A new training method called Transfer-Aware Curriculum cuts the guesswork out of how AI models divide their study time across math, code, and science.
Reinforcement learning with verifiable rewards - RLVR - lets models train on problems with checkable answers. The wrinkle: when you train across multiple subjects at once, the order and frequency of those subjects matters a lot, and most teams either fix that schedule in advance or tune it by hand. Researchers behind TAC instead treat subject selection as a live optimization problem. The system monitors not just where a model is improving, but whether progress on one subject spills over into others - using gradient geometry signals already produced during training, adding less than 1% overhead. Tested on Qwen3-1.7B and Llama3.2-3B across six reasoning domains, TAC beat proportional random sampling, a hand-crafted schedule, and a learnability-only approach by up to 2.8 percentage points, a 10% relative gain.

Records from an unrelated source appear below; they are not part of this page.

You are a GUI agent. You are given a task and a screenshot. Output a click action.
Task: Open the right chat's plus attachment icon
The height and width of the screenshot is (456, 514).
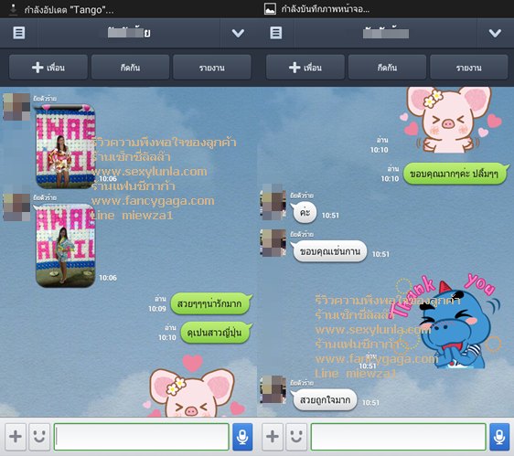point(273,437)
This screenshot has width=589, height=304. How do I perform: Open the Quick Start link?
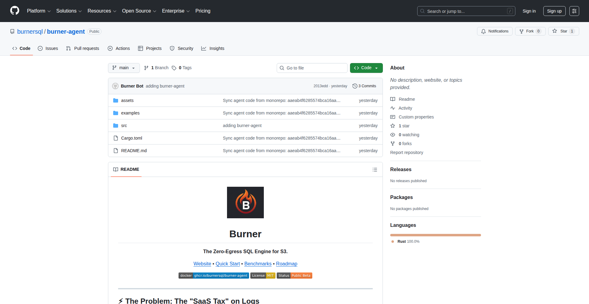228,264
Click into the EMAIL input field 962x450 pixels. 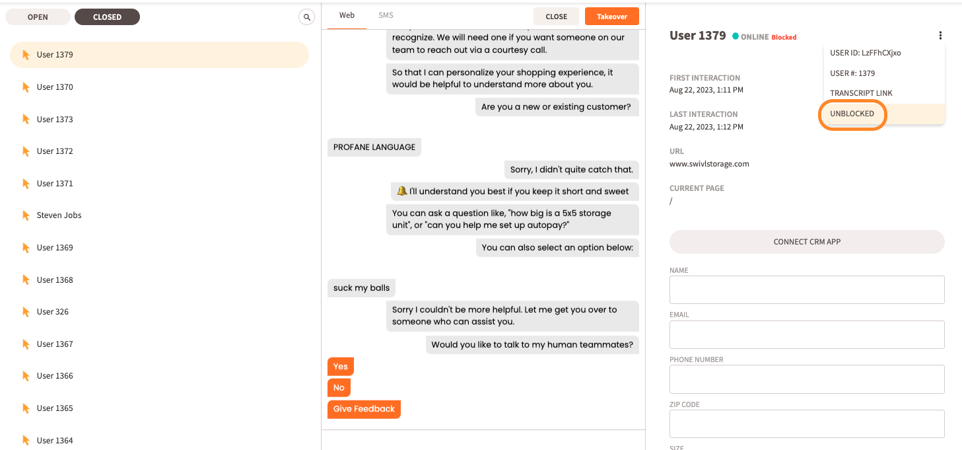(807, 335)
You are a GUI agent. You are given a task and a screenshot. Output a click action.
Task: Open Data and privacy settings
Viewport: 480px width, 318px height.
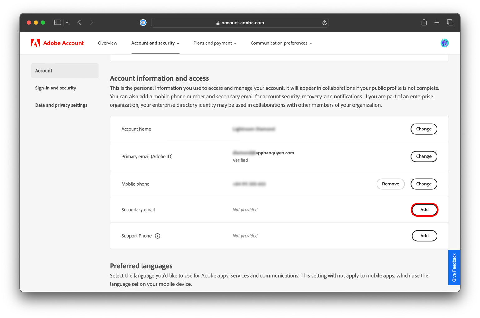[61, 105]
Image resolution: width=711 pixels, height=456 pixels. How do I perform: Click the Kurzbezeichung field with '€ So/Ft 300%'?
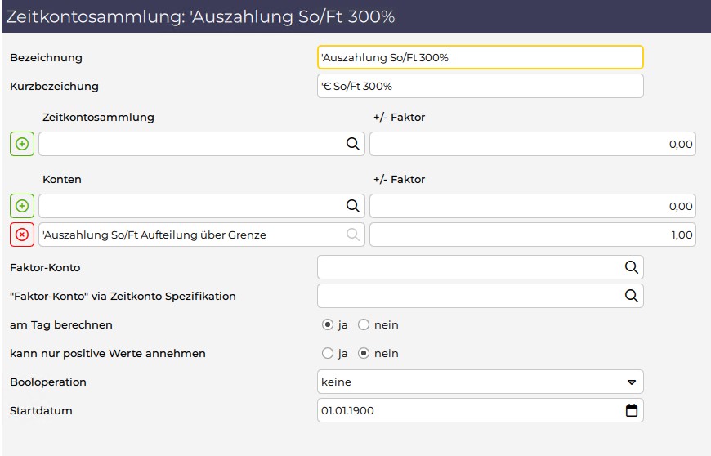pos(481,86)
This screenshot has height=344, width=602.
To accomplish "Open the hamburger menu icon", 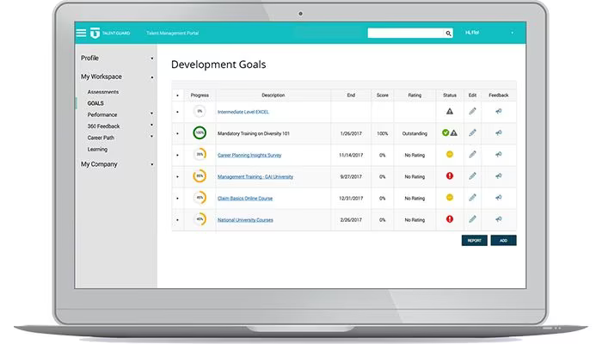I will coord(81,33).
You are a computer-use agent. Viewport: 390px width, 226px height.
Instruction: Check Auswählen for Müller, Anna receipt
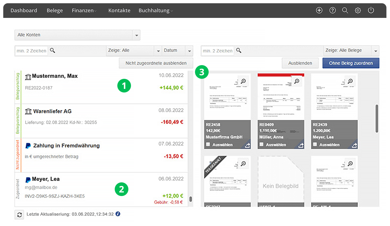tap(261, 145)
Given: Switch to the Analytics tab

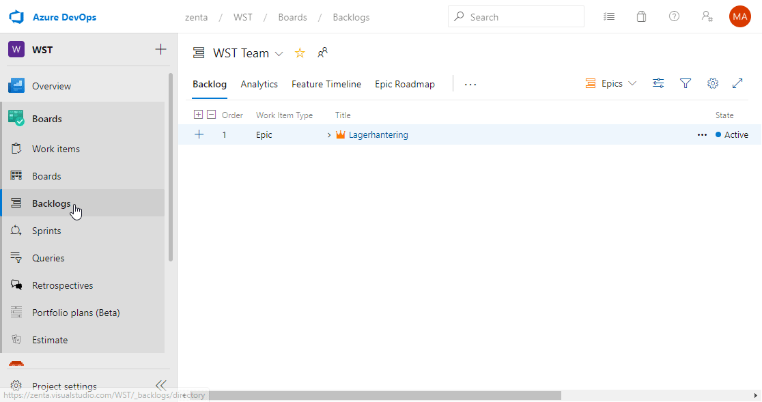Looking at the screenshot, I should pyautogui.click(x=259, y=84).
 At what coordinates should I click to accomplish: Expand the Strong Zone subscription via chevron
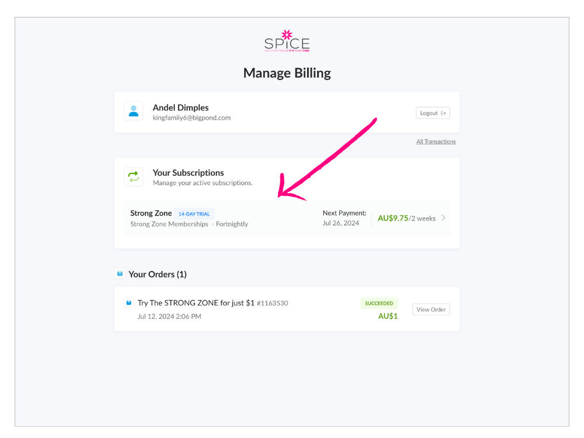(443, 218)
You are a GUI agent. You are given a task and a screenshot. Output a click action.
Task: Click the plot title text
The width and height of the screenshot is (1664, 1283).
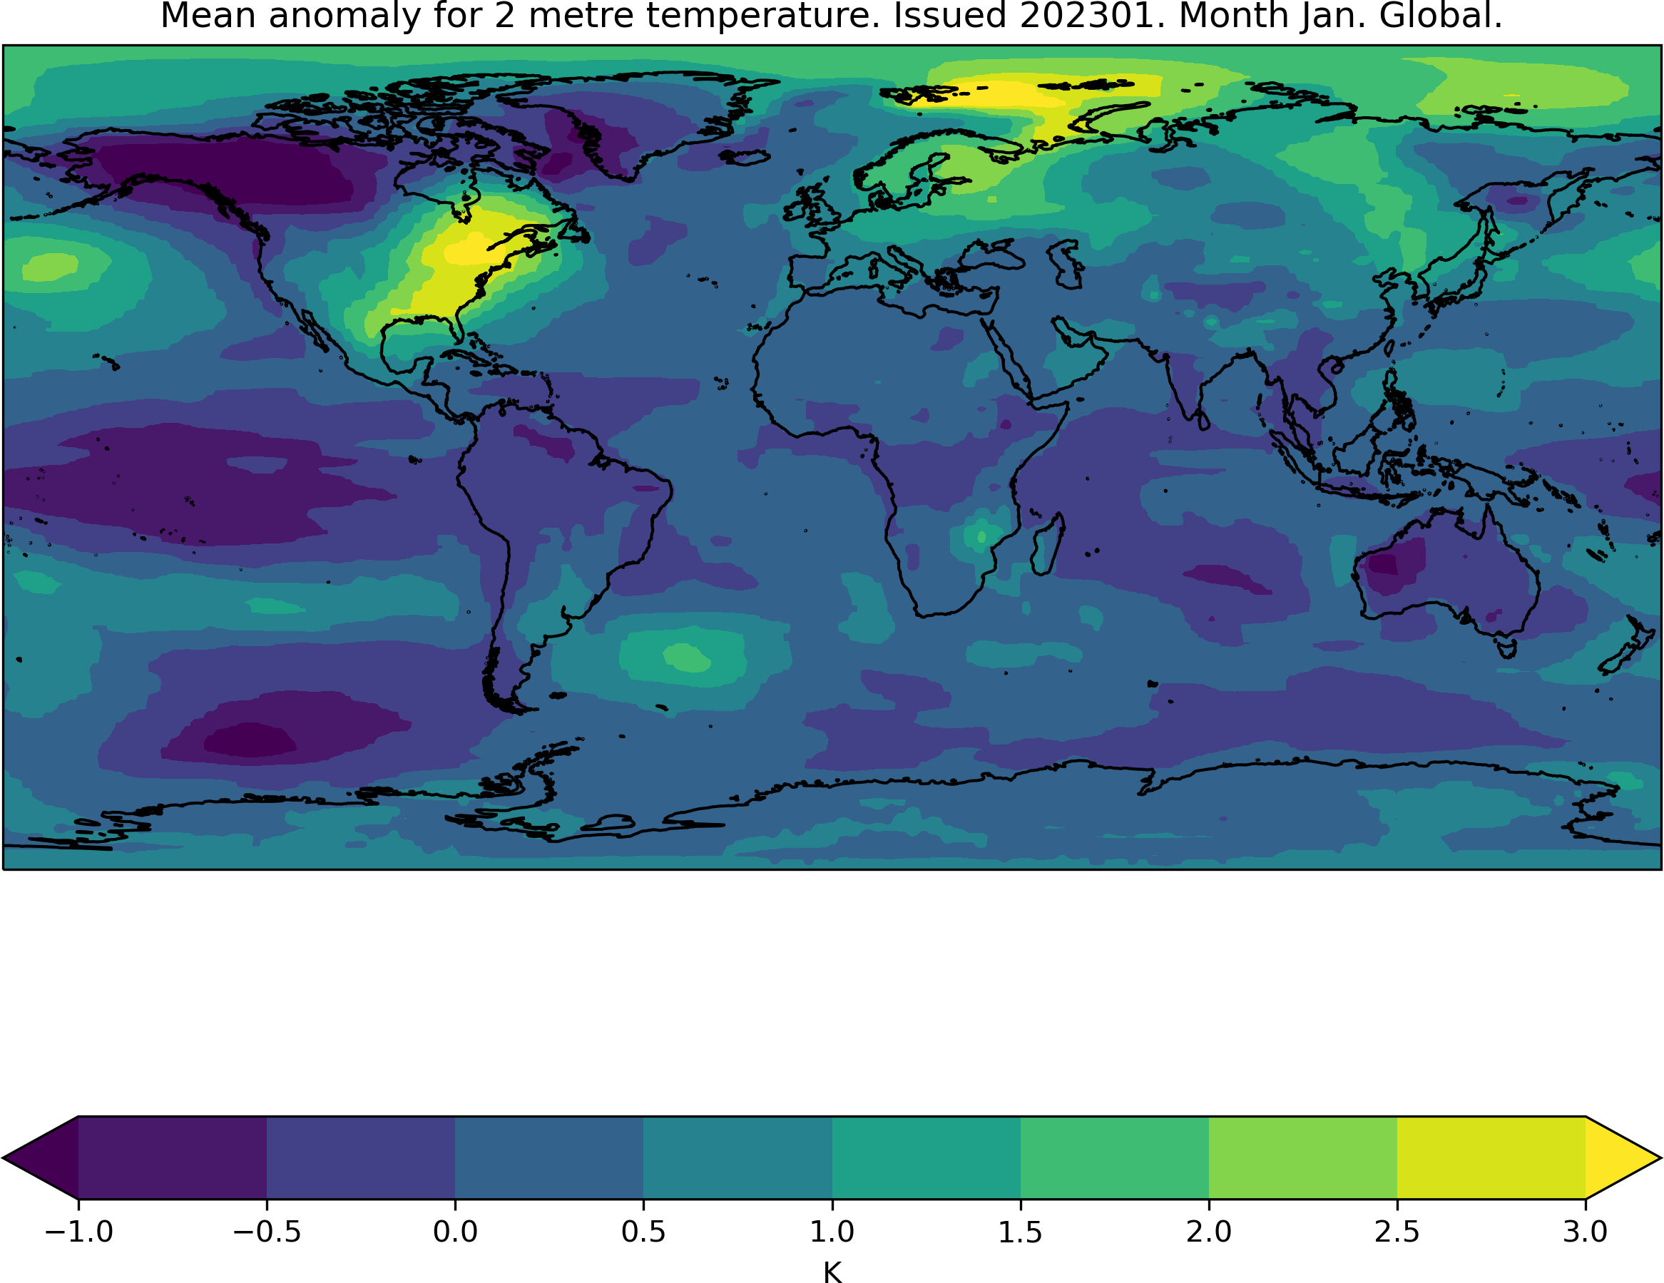[x=831, y=16]
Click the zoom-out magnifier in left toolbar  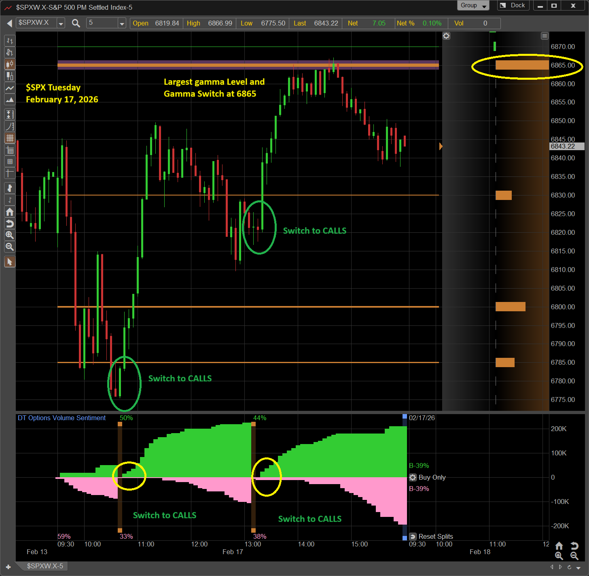[10, 247]
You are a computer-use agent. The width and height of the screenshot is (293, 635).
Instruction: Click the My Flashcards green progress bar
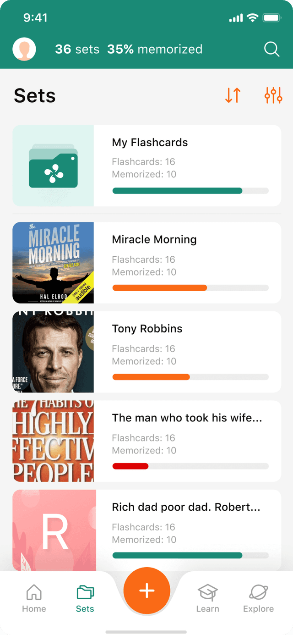tap(177, 191)
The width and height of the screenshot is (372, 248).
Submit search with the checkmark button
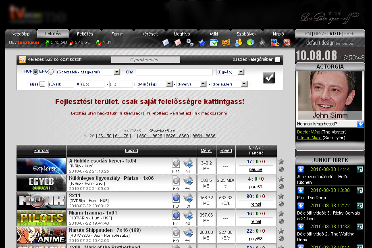point(269,77)
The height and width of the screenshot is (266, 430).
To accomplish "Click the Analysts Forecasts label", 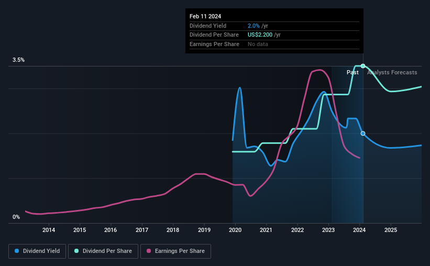I will (392, 72).
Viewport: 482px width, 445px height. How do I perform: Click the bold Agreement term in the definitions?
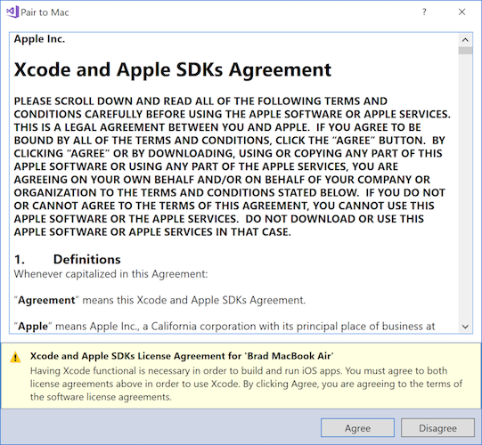pyautogui.click(x=46, y=300)
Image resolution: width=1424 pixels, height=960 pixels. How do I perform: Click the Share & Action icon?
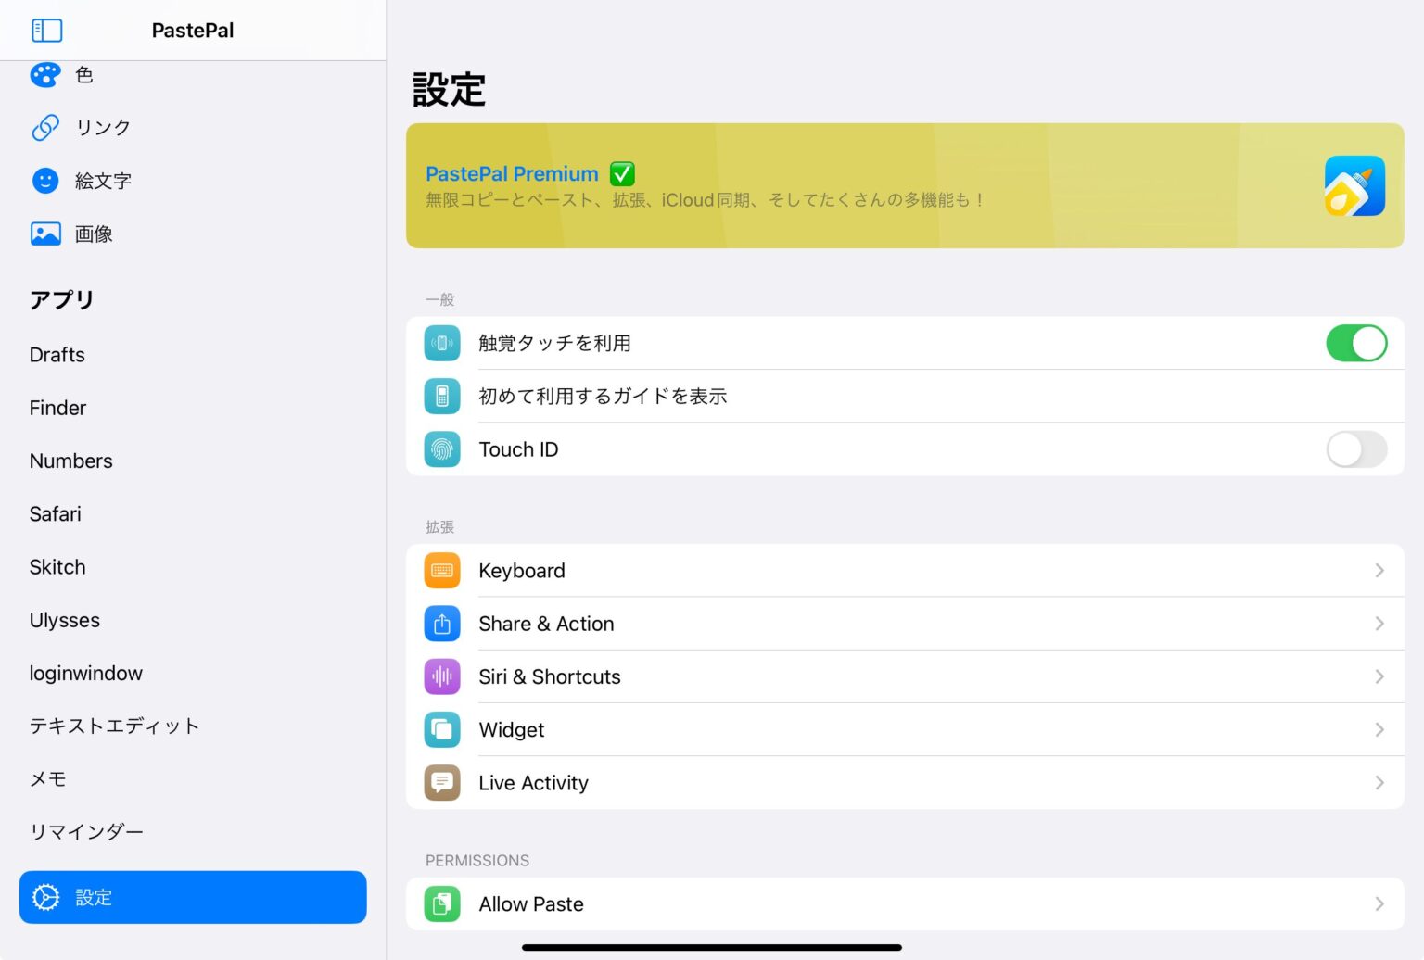442,624
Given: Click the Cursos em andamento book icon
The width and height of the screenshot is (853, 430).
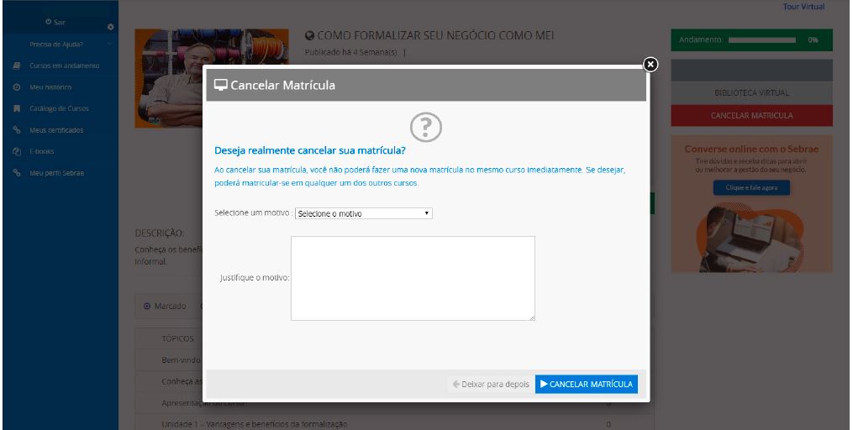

The result matters because multi-domain reasoning is where the real capability gaps show up. A model that aces math but stumbles on code - or vice versa - is brittle in practice. TAC offers a principled, low-cost way to close those gaps without a human scheduling consultant. The finding that removing the transferability signal sharply degrades performance is the more interesting result: it suggests current curricula are leaving meaningful gains on the table.
The technique works on small models, which makes it accessible, though whether it holds at frontier scale remains untested.